_THE TASK:_
The expected answer is the set of lines in the data below between the line holding "1130x789 pixels." and the line holding "Open video player", inclusive, written out exactly.

_LISTED RECORDS:_
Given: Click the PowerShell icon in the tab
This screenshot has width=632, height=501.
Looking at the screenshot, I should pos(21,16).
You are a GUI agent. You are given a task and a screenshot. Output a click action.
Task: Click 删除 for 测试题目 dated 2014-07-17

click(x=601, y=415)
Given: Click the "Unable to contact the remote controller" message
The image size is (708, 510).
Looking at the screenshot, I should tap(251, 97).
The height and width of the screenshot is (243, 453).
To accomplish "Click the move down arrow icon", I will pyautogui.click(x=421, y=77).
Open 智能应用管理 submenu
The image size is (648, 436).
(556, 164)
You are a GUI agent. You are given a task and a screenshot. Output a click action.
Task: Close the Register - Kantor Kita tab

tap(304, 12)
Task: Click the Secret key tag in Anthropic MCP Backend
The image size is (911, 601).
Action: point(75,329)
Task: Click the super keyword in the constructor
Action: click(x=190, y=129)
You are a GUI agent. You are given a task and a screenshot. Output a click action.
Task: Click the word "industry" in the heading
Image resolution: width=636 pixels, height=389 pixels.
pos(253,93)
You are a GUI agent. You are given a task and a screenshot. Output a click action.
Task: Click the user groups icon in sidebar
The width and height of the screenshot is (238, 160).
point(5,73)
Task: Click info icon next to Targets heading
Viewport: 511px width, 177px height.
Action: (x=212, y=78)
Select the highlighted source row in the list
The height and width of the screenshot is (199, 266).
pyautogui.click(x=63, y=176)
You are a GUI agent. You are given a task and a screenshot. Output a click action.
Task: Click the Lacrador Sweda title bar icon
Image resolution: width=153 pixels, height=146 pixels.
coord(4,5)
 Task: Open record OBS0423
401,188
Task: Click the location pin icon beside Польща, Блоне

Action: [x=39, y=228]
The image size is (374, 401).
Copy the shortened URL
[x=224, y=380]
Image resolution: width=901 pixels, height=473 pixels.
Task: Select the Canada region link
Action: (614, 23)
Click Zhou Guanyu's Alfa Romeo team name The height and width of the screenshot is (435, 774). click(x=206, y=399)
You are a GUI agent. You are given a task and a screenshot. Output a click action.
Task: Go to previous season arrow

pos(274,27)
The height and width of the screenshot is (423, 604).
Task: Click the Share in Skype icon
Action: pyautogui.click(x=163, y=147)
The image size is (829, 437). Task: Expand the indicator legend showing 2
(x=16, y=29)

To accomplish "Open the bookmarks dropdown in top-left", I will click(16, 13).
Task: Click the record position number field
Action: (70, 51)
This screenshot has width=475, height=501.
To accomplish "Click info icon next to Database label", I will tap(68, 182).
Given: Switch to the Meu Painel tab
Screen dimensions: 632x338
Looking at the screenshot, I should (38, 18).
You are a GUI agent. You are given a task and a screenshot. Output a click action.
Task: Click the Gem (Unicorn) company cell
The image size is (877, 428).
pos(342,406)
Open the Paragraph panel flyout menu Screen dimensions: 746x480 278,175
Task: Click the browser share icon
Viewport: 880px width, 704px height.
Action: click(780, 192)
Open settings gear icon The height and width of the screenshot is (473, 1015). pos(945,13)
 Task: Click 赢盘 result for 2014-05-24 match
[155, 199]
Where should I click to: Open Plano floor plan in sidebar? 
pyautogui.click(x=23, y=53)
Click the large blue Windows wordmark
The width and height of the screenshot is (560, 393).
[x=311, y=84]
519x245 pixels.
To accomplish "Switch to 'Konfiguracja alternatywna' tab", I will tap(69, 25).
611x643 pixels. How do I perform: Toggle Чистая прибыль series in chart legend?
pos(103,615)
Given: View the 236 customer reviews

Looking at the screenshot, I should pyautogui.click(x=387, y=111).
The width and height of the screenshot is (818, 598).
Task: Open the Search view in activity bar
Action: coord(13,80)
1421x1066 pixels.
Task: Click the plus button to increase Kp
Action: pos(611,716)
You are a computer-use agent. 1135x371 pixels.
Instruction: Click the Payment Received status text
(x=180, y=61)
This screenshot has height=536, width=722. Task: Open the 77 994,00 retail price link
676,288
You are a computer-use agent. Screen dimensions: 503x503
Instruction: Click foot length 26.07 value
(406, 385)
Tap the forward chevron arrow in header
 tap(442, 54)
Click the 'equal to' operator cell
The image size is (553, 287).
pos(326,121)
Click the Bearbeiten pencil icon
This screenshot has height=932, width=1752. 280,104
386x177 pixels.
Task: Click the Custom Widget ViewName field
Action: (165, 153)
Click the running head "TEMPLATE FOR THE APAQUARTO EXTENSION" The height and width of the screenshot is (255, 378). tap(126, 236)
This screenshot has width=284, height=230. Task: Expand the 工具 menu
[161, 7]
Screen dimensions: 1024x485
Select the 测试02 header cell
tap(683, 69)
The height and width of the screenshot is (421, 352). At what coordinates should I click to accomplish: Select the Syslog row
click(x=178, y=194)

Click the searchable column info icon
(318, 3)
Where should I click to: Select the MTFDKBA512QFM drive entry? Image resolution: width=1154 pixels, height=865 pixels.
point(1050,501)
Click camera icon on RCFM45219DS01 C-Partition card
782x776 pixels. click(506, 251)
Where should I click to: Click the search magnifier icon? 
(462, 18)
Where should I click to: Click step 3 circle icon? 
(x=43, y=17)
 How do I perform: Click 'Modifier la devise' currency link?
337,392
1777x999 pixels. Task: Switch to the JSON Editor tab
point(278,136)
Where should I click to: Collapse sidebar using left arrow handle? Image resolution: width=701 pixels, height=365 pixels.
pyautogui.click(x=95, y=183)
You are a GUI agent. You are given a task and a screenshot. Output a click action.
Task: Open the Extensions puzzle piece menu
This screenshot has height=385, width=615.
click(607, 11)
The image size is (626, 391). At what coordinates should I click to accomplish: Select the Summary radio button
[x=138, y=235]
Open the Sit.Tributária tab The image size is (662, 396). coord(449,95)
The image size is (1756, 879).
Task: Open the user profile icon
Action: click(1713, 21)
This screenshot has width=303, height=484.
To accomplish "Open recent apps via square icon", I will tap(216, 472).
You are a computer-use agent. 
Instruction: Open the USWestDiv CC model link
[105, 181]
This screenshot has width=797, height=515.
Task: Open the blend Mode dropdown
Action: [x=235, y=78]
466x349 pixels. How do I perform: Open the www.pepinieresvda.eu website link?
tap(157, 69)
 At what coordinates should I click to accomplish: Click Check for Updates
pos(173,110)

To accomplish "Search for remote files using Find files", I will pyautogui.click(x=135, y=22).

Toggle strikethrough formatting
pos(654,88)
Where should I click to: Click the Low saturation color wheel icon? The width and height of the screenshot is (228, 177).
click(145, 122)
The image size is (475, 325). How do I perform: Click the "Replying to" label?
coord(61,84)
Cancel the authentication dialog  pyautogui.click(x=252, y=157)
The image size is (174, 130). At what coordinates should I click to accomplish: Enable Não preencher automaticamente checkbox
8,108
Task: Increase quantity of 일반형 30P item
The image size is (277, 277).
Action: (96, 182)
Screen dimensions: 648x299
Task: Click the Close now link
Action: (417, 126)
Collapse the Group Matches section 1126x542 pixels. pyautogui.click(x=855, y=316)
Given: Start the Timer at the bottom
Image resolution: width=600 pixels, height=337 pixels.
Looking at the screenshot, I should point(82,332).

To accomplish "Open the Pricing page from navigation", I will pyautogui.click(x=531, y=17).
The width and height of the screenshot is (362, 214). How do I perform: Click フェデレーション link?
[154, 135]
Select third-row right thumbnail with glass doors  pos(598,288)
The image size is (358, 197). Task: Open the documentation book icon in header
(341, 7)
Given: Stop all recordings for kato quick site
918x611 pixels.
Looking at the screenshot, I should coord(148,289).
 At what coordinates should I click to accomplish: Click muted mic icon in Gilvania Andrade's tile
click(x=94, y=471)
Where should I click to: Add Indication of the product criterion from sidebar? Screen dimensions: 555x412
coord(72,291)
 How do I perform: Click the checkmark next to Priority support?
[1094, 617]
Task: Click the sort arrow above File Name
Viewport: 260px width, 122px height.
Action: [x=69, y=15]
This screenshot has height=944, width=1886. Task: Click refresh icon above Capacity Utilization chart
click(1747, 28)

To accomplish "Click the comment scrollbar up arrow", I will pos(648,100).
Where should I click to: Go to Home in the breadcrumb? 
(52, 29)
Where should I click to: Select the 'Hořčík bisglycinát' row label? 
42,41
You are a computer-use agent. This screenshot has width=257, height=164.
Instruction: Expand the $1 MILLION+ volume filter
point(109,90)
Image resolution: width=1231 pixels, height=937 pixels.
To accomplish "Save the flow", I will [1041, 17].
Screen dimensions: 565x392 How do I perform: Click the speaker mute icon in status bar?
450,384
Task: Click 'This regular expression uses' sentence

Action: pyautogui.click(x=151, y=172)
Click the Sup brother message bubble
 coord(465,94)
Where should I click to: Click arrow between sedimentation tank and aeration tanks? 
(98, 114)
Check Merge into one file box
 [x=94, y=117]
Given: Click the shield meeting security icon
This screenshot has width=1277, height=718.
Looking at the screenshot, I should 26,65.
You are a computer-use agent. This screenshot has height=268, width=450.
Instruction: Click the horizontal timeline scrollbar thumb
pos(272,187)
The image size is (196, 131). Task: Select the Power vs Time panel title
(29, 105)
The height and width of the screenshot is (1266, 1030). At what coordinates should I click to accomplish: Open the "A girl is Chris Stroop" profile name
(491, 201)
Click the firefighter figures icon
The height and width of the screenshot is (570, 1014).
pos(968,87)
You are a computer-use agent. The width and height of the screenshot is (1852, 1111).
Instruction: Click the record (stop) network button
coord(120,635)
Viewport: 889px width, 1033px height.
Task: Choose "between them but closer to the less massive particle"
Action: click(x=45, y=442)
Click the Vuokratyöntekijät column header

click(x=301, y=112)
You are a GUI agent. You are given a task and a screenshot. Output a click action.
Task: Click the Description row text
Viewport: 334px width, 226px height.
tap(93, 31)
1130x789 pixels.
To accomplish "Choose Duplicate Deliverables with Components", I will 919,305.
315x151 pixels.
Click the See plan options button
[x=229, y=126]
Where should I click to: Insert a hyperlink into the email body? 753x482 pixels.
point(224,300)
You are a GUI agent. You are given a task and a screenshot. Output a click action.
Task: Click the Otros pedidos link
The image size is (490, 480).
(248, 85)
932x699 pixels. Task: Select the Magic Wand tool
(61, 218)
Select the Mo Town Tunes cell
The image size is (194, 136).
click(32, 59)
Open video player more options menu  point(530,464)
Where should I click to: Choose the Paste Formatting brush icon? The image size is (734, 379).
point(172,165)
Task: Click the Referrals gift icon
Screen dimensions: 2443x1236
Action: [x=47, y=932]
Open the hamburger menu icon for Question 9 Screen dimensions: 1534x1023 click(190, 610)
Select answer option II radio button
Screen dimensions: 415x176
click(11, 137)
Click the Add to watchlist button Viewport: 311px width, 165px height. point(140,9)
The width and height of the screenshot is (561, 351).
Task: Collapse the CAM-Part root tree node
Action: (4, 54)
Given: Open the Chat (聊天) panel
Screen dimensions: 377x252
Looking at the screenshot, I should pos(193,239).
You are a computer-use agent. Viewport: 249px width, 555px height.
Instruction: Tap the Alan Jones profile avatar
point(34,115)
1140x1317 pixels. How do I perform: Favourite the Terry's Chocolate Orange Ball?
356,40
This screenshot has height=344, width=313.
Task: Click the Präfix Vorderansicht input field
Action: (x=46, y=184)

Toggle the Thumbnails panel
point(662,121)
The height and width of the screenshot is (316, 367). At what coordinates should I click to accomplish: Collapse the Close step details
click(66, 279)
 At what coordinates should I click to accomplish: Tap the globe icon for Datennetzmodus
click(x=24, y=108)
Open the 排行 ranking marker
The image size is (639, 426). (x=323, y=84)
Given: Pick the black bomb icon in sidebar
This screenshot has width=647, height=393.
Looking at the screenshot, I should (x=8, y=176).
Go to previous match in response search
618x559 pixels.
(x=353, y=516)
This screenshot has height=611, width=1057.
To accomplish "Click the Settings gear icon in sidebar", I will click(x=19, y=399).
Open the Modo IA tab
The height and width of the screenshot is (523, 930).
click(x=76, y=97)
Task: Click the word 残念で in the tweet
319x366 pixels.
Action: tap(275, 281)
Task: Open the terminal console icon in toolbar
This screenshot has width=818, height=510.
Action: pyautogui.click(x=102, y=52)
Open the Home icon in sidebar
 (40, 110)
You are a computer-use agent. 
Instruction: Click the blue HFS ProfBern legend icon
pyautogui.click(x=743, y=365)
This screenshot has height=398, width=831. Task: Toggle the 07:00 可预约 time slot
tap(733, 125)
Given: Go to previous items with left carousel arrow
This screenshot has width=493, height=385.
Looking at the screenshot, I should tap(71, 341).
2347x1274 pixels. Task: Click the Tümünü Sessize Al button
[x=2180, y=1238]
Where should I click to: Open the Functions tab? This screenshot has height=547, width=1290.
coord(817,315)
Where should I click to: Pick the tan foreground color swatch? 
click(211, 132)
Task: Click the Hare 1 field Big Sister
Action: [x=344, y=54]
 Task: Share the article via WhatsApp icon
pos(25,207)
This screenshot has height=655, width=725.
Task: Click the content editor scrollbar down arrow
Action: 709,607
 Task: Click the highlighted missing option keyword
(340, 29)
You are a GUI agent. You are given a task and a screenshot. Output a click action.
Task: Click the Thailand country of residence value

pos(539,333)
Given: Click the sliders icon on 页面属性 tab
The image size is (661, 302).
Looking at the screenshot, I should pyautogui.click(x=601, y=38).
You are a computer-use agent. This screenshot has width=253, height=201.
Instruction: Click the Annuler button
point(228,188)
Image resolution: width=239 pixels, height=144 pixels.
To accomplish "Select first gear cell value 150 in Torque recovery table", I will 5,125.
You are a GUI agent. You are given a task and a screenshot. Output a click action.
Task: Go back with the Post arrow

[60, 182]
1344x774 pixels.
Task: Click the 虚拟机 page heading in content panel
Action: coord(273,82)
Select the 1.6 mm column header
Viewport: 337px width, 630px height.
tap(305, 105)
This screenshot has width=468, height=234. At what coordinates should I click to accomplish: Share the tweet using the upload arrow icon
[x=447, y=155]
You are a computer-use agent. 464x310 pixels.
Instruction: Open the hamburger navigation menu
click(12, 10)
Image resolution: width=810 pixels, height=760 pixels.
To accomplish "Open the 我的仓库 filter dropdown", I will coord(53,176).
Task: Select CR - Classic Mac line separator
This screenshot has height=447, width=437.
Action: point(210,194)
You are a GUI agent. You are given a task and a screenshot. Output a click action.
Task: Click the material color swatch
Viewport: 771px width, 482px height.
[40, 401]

_PROBLEM SOLUTION:_
1130x789 pixels.
To accomplish "Choose Duplicate Deliverables with Components", I will 919,305.
315x151 pixels.
Click the See plan options button
[x=229, y=126]
Where should I click to: Insert a hyperlink into the email body? 753x482 pixels.
point(224,300)
You are a GUI agent. You are given a task and a screenshot. Output a click action.
Task: Click the Otros pedidos link
The image size is (490, 480).
(248, 85)
932x699 pixels. Task: Select the Magic Wand tool
(61, 218)
Select the Mo Town Tunes cell
The image size is (194, 136).
click(32, 59)
Open video player more options menu  point(530,464)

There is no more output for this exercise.